There’s no polite way to say it: The ban on plastic shopping bags that took effect on Sunday is just plain dumb.

The law, the New York State Bag Waste Reduction Act (Environmental Conservation Law, Article 27, Title 28), outlaws the use of all “non-reusable” plastic bags by retailers, except as specifically exempted by the act.

The solons of Albany may have been victims of the same blinkered view many neophyte environmentalists have when it comes to plastic. It was a view I shared until I took a job in the late 1990s as a reporter covering commodity petrochemicals, including the downstream derivatives from which most plastics are made.

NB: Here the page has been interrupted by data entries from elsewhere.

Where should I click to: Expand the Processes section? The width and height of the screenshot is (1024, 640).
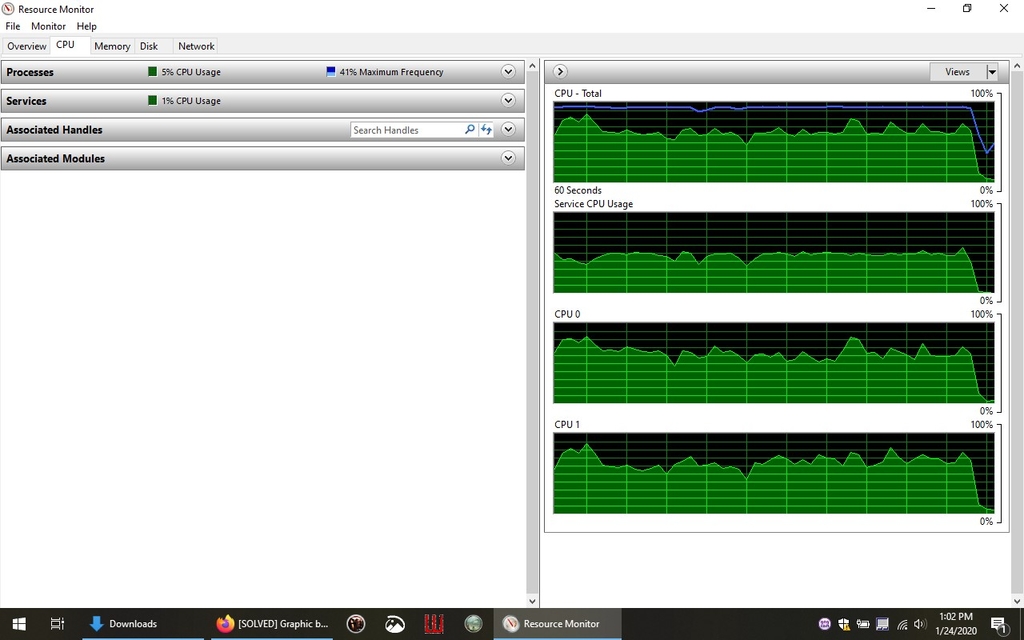508,72
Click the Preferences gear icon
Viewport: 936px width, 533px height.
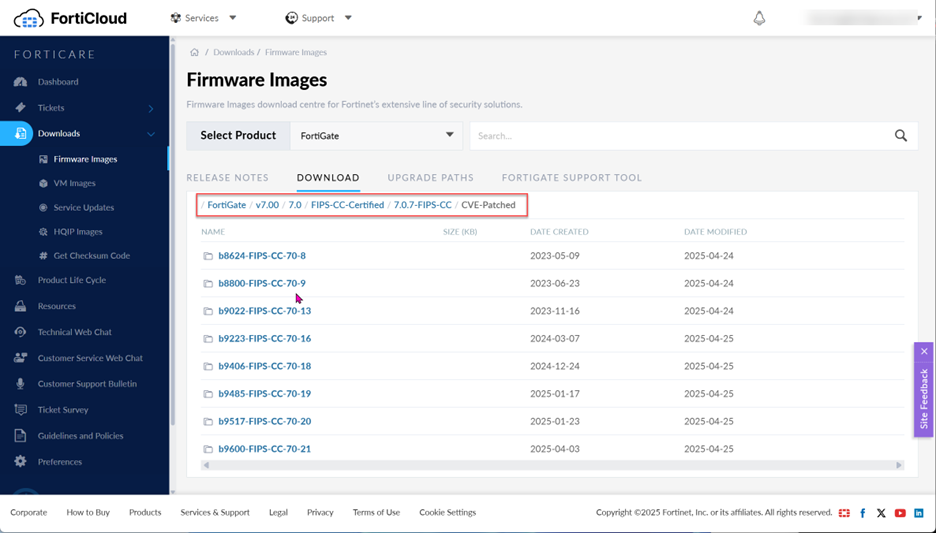(20, 462)
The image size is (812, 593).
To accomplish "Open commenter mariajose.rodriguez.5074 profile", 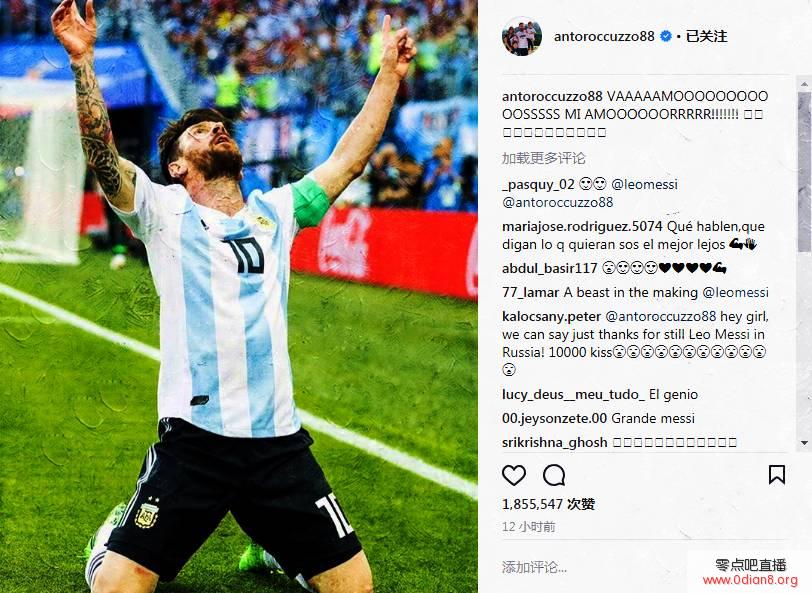I will pos(582,226).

When I came to the beat, I was no friend of plastics or the companies that made them, and I’m still not an advocate. But I quickly realized that plastic is truly ubiquitous, and that the only way to avoid using it would be to revert to an 18th-century form of self-sufficiency few would want. Plastics figure in the manufacture or processing of products as unlikely as cloth, fruits and vegetables, and paper. Pick up anything, and chances are it either contains plastic, is packed in plastic or plastic was somehow used in its manufacture.

What the lawmakers appear to have wanted to ban were the thin bags, less than one-thousandth of an inch thick, used at most supermarket checkout counters. But the ban is so broad that many good alternatives were also nixed. And the number of exceptions to the ban is equally broad, so it is difficult to know whether the act will have any more than a merely cosmetic effect — if that.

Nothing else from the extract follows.